Several other inmates are hunched in front of computers in the same room, many finding the task more difficult than Khan, although they are considerably younger -- most are between 20 and 30. One man pecks away at the keyboard, using only his index finger, for several minutes. "I love you Hassan" is the end result on his computer screen. The men sitting next to him laugh when they read the sentence.
In the next room over, a sergeant is explaining what an electrical circuit is to a group of men. It's an effort for them to understand him, since their native language is Pashto, while the army uses Urdu.

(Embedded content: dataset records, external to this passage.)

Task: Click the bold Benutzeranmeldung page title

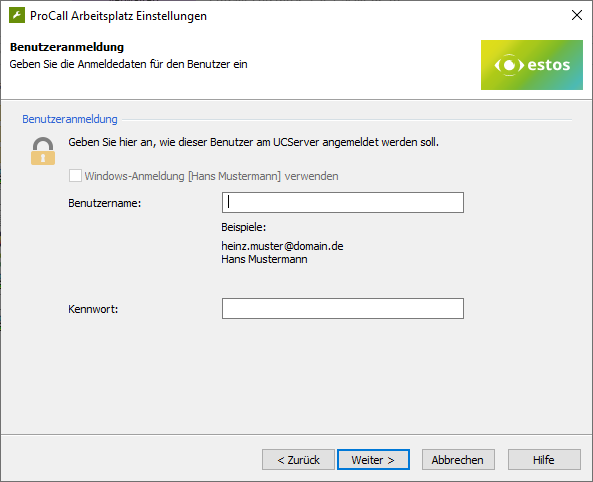Action: pos(67,47)
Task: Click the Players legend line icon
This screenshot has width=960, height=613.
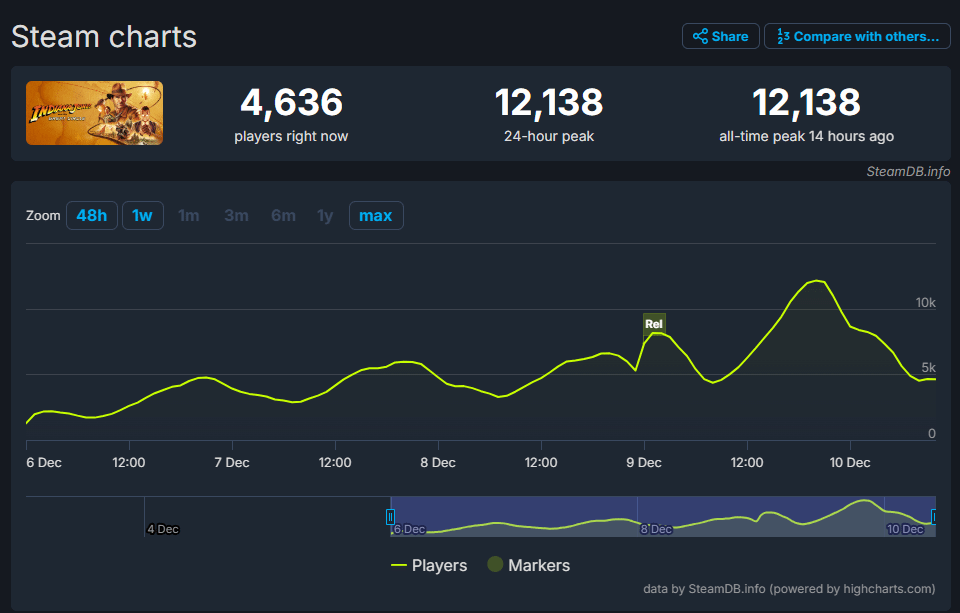Action: [399, 565]
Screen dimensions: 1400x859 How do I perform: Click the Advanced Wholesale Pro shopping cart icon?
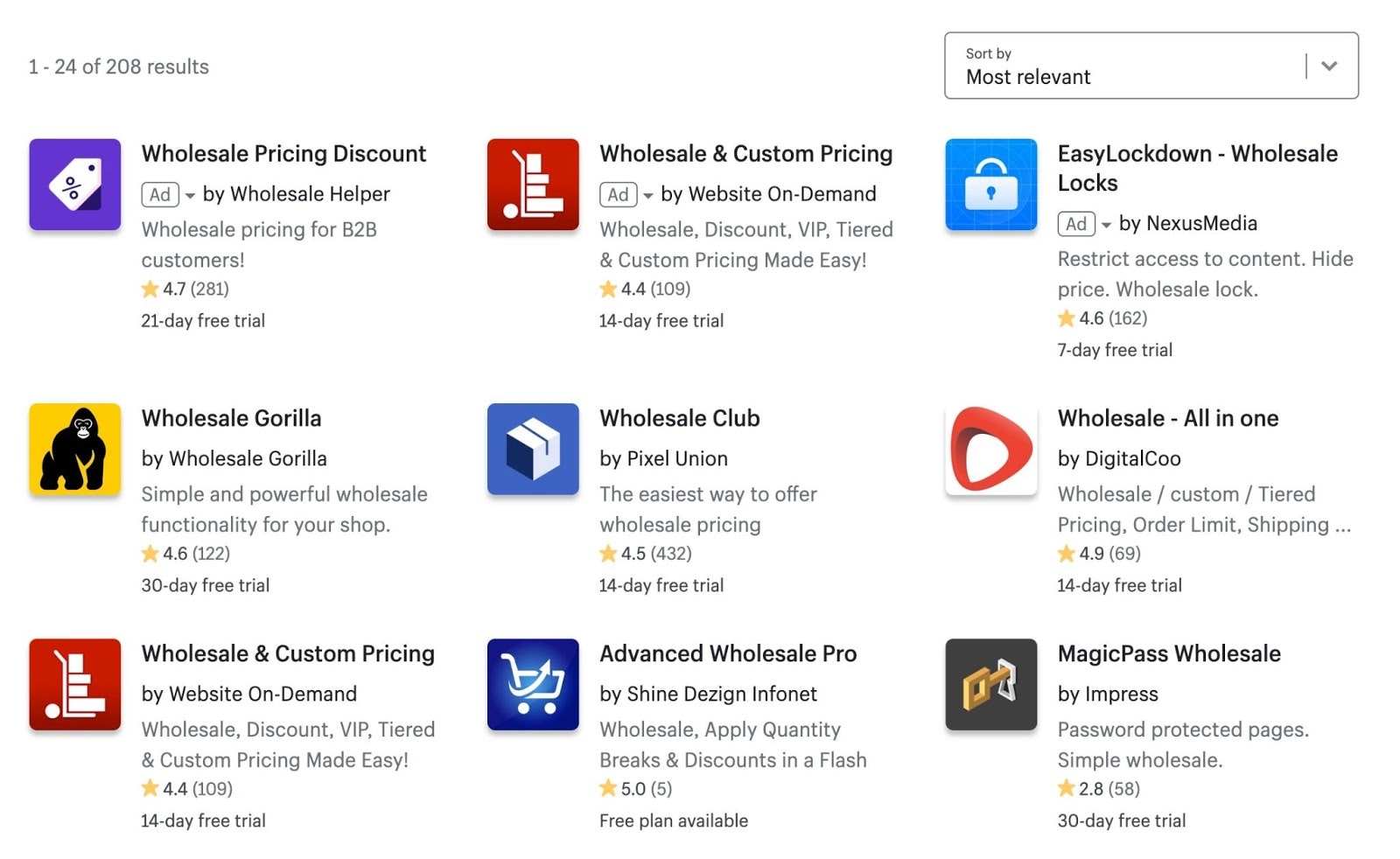[x=533, y=684]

Together with psychologists, officers here have spent months researching whether and how Taliban helpers and sympathizers could be deradicalized. They looked at programs in Saudi Arabia and in Yemen, learned about the reintegration of right-wing radicals in Denmark and Great Britain and studied how those who helped the Nazis during the Third Reich became democrats in the Federal Republic of Germany.
The result is a three-month deradicalization course that has been up and running for a year. The goal, Waqas says, is to "remove radical thoughts."
"We conduct very intensive one-on-one interviews, a total of six times over the course of 12 weeks, each time for five to six hours," explains Army psychologist Farrukh Akhtar, a diminutive, pleasant-seeming man. Akhtar also tries to find out to what degree the prisoners were perpetrators or victims. Akhtar has just come from a meeting with two men arrested because they'd had contact with a wanted terrorist. One of them even attended a Taliban training camp.
A "Holy War" with Paper and Pen
"What did you do there?" Akhtar asks him. As he talks to the men, he flips through files containing everything the army knows about the prisoners. Akhtar deliberately chooses not to wear a uniform, not wanting to further intimidate the men he questions, who are already distressed.
"They told me I should help build roads, Doctor."
"You didn't know you were supposed to dig trenches?"
"Is there anything you can tell us that was good about your time in the camp?"
The man considers the question. "Yes, actually, we always had something to eat."
An important part of the "de-Talibanization" process is religious instruction. "In any religion, there are various ways to interpret something. We want to set a few things straight there," Major Waqas explains. A "jihad," or "holy war," for example, can also be fought with paper and pen instead of weapons, he says.
More than 50 bearded men sit in a hall, listening to their teacher, a cleric. He is explaining, at length and with arm gestures, what makes a good Muslim.
"A devout Muslim respects his fellow humans," the teacher says.
The men nod.
"A devout Muslim doesn't misuse religion to exercise power."
The men nod again. The cleric speaks to them in Pashto, since it is imperative that they understand him.